What is the most common word used in discussions about religion today? You might think it is "God," "prayer," or "faith." We hear those words a lot.
But most common of all is "spirituality": it is frequently used, rarely defined, and difficult to define. There is no Classical Hebrew equivalent: in Modern Hebrew it's called ruchaniyut. The concept of spirituality comes more from Christian philosophy, which historically divides world into the material and the spiritual. In Judaism we see only one world: material and spiritual at the same time. And in Judaism, the material is always potentially spiritual. The most ordinary, mundane thing has the potential to be spiritual: dirt, sweat, food, snow, or rain.
Why is the search for spirituality so important today?
You can probably answer that question as well as I can. We've passed through a decade or two – some would say centuries – of materialism: industrial revolution, scientific breakthroughs, technology formerly unimagined. We've seen prosperity in this country and other Western lands. We have accomplished a great deal materially and indulged ourselves generously. And we've paid little attention to the non-material, the spiritual. Sometimes we've grown so distant from the spiritual that we've forgotten it existed – or how to connect with it.
....
**Directions**
In the passage on spirituality, what is the Modern Hebrew term for spirituality? The material after this passage has nothing to do with it.
....
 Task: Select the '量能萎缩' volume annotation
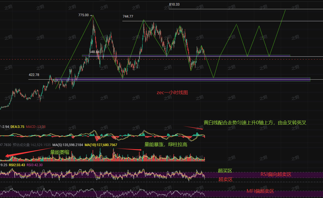tap(60, 152)
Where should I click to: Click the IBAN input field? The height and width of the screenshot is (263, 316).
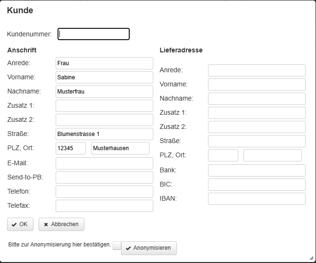pos(257,199)
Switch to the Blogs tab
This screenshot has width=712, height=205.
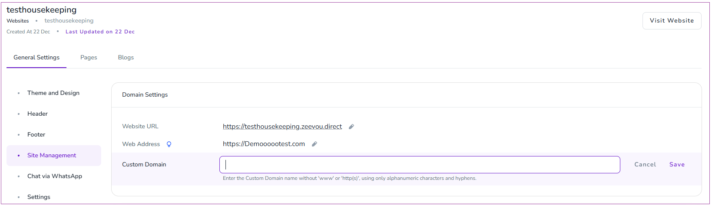click(x=126, y=57)
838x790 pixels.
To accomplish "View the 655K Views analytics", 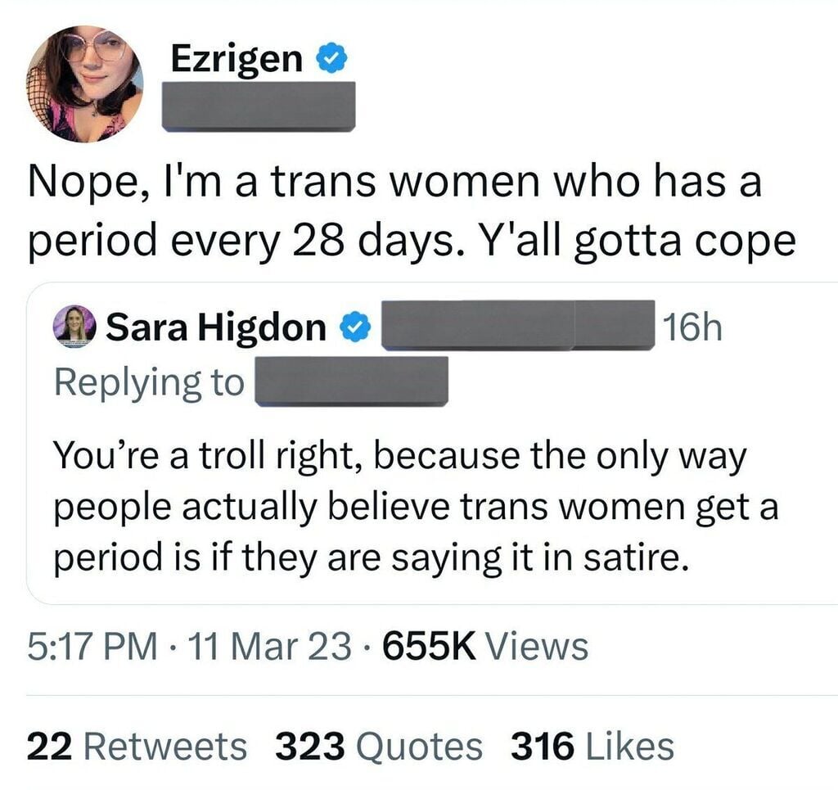I will pyautogui.click(x=484, y=646).
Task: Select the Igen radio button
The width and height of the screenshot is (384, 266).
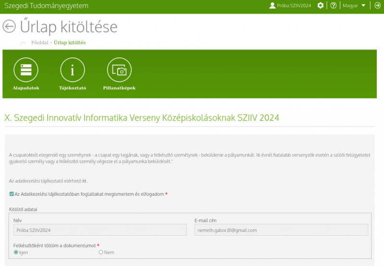Action: point(16,252)
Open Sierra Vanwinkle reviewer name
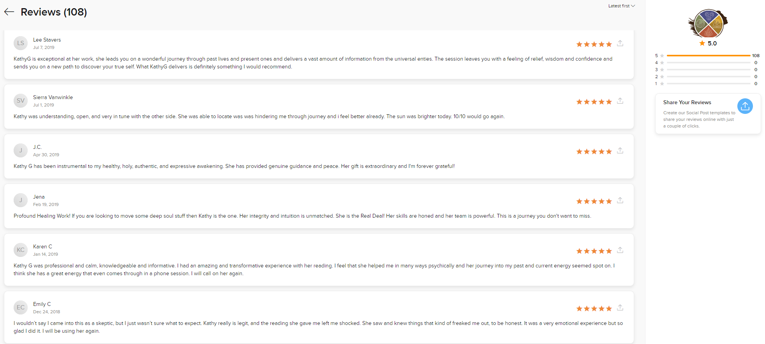Screen dimensions: 765x344 pyautogui.click(x=53, y=97)
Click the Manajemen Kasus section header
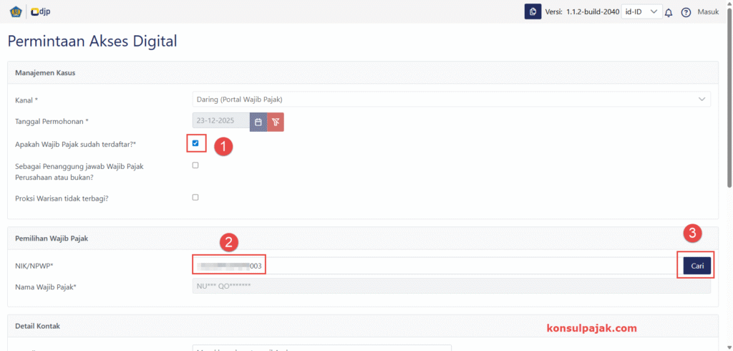The width and height of the screenshot is (733, 351). point(45,73)
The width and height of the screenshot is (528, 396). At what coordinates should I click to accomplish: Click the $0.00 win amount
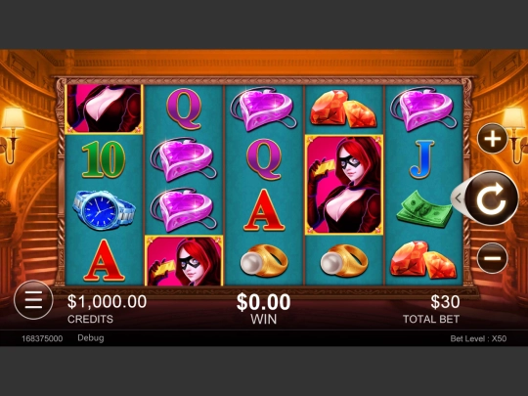pyautogui.click(x=263, y=302)
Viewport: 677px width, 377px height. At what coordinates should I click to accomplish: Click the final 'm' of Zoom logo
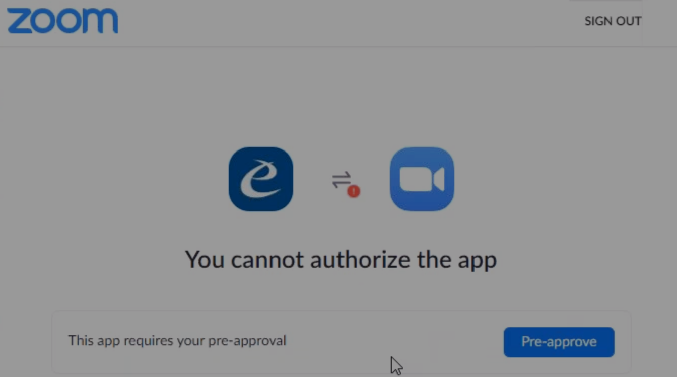pyautogui.click(x=100, y=21)
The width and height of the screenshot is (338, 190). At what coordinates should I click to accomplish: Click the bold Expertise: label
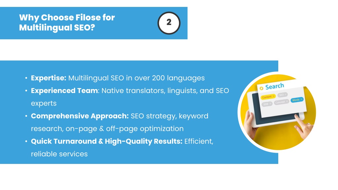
....
**Result for this task**
Ruchaniyut.